29.02.2024

Räumung der Obdachlosenunterkunft wegen Verletzung der Selbsthilfeobliegenheit?

Kann eine Obdachlosenunterbringung beendet werden, wenn der Obdachlose sich nicht um eine Wohnung bemüht (VGH München, Beschl. vom 21.12.2023, Az. 4 CE 23.2170)?

Anordnung auf Räumung der Obdachlosenunterkunft

Eine obdachlose Frau und ihr vierzehnjähriger Sohn bewohnen seit dem Jahr 2019 eine gemeindliche Notunterkunft. Die Gemeinde forderte die Obdachlose unter Verweis auf die ihr zustehenden Sozialleistungen mehrfach auf, sich selbst eine Unterkunft zu beschaffen. Weil die Frau sich nicht bemühte, ordnete die Gemeinde unter Anordnung der sofortigen Vollziehung die Räumung der Unterkunft an und drohte ihr für den Fall der nicht fristgerechten Erfüllung den unmittelbaren Zwang an.

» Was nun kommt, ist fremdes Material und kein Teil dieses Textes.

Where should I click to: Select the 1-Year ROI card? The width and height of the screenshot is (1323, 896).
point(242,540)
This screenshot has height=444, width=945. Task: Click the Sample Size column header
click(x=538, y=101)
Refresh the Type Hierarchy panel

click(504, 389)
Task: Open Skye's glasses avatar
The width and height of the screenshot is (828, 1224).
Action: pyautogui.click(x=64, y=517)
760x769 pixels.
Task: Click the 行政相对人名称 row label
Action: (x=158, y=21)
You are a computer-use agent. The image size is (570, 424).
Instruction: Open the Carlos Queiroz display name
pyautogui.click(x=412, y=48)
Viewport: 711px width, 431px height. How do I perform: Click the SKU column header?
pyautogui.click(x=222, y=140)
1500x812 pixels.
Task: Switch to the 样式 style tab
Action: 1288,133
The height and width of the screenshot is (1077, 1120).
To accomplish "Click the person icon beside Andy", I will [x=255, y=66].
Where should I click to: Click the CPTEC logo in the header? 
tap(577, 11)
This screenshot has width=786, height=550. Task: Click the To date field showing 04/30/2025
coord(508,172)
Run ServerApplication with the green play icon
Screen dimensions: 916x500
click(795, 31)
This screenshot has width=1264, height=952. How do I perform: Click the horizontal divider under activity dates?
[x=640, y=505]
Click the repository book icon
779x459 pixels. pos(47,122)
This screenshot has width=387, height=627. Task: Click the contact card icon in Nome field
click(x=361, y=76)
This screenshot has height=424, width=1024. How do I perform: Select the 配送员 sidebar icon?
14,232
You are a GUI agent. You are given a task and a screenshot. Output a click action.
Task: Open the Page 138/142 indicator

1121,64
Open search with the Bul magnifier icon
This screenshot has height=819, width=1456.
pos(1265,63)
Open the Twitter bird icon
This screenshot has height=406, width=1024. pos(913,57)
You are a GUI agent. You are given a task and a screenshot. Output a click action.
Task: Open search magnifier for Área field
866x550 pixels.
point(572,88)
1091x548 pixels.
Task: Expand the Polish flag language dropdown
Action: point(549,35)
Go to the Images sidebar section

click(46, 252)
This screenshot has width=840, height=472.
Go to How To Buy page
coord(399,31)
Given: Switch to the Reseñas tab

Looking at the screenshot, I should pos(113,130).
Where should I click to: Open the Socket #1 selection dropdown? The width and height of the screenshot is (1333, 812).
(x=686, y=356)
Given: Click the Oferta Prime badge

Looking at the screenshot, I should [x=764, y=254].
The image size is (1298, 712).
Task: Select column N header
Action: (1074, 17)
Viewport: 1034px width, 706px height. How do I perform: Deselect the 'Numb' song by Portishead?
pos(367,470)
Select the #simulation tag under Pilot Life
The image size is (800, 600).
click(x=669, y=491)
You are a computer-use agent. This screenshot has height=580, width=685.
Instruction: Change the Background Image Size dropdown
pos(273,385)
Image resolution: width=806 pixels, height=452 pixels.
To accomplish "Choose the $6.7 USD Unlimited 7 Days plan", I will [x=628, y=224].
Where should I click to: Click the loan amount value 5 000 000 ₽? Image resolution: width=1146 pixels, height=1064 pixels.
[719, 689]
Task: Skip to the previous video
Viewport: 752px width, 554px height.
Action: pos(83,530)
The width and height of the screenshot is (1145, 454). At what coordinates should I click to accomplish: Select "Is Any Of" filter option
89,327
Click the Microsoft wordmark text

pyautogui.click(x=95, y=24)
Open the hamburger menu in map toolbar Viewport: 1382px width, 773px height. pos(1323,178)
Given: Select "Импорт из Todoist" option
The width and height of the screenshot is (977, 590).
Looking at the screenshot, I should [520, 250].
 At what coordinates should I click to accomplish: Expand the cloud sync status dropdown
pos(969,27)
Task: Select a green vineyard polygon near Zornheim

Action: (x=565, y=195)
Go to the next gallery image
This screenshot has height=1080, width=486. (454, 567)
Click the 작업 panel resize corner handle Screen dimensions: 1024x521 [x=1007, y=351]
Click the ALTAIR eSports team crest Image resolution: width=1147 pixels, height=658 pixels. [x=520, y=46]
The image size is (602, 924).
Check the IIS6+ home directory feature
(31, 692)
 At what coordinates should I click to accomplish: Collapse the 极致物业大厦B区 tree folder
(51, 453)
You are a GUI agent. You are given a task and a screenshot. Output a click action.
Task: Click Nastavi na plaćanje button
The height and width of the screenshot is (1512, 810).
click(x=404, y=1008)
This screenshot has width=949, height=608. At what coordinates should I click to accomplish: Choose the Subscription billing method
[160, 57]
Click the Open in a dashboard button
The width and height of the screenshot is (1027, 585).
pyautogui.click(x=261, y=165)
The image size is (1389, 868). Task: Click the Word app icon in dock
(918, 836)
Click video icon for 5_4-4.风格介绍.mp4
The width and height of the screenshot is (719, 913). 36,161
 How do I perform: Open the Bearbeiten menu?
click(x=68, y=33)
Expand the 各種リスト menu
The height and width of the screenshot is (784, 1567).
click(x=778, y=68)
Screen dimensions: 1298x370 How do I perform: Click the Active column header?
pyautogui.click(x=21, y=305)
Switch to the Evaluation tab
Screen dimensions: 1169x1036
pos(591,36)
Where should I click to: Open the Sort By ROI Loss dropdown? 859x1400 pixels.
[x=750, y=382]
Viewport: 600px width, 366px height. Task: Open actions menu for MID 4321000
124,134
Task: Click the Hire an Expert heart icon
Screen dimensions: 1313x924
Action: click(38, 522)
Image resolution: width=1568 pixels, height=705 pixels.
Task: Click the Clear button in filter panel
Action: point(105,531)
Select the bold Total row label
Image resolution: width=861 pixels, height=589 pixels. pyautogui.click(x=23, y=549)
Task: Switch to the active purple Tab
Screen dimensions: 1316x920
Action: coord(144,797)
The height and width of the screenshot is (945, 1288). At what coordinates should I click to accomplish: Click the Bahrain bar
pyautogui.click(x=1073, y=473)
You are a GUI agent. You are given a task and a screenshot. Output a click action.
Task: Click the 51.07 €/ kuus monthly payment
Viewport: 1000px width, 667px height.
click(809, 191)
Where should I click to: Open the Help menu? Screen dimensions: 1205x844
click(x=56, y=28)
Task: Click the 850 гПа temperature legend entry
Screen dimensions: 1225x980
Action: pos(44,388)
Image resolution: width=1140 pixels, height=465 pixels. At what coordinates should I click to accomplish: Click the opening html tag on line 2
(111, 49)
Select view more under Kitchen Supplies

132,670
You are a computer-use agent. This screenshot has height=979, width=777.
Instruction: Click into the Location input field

Die Obdachlose wandte sich mit Erfolg an das zuständige VG. Die unterlegene Gemeinde beschwerte sich danach beim VGH München.

Der VGH entschied:

  • Die durch das Fehlen einer eigenen Wohnung entstandene Obdachlosigkeit stellt einen die öffentliche Sicherheit und Ordnung störenden Dauerzustand dar.
  • Die zuständige Gemeinde bleibt so lange für die Gefahrenabwehr verantwortlich, wie sich die obdachlose Person in ihrem Ortsgebiet aufhält.
  • Die Gemeinde kann sich daher nicht darauf berufen, durch die erstmalige Zuweisung einer Obdachlosenunterkunft im Jahr 2019 ihrer gesetzlichen Pflicht gegenüber der obdachlosen Person bereits abschließend nachgekommen zu sein.
  • Aus der Tatsache, dass bedürftigen Personen ein sozialgesetzlicher Anspruch auf Zahlung von Bürgergeld und auf Übernahme der Mietkosten einschließlich der Strom- und Heizkosten zusteht, folgt nicht, dass die zuständige Gemeinde untätig bleiben darf.
  • Sie kann den Obdachlosen darauf hinweisen, dass er im Rahmen der Selbsthilfe sich selbst um eine Wohnung bemühen muss, sofern es ihm rechtlich und tatsächlich möglich ist, sich aus eigener Kraft eine den wohnungsmäßigen Mindestanforderungen genügende Unterkunft zu verschaffen.
  • Es stellt dabei noch keine Verletzung der Selbsthilfeobliegenheit dar, wenn die Obdachlosigkeit auf einem früheren Eigenverschulden beruht, etwa wegen unzureichender aktiver Bemühungen um eine neue Wohnung.
  • Erst wenn von einer aktuell bestehenden Option der Beschaffung einer Unterkunft ohne sachlich nachvollziehbaren Grund kein Gebrauch gemacht wird, kann die dadurch eingetretene oder fortdauernde Obdachlosigkeit als „freiwillig“ angesehen werden, sodass auf ein weiteres Einschreiten verzichtet werden kann.

… und folgerte daraus:

Der obdachlosen Frau kann nicht die lediglich abstrakt bestehende Möglichkeit entgegengehalten werden, sich auf dem freien Mietwohnungsmarkt unter Verweis auf die ihr zustehenden Sozialleistungsansprüche eine eigene Wohnung zu verschaffen.

Ergebnis

Weil der Anspruch auf Obdachlosenhilfe nur ausgeschlossen ist, wenn der seit Jahren bestehende Zustand der Obdachlosigkeit auf einer freiwilligen Entscheidung beruht, dafür aber keine ausreichenden Anhaltspunkte von der Gemeinde vorgetragen wurden, wies der VGH die Beschwerde der Gemeinde ab.

Autor*in: Uwe Schmidt (Uwe Schmidt unterrichtete Ordnungsrecht, Verwaltungsrecht und Informationstechnik.)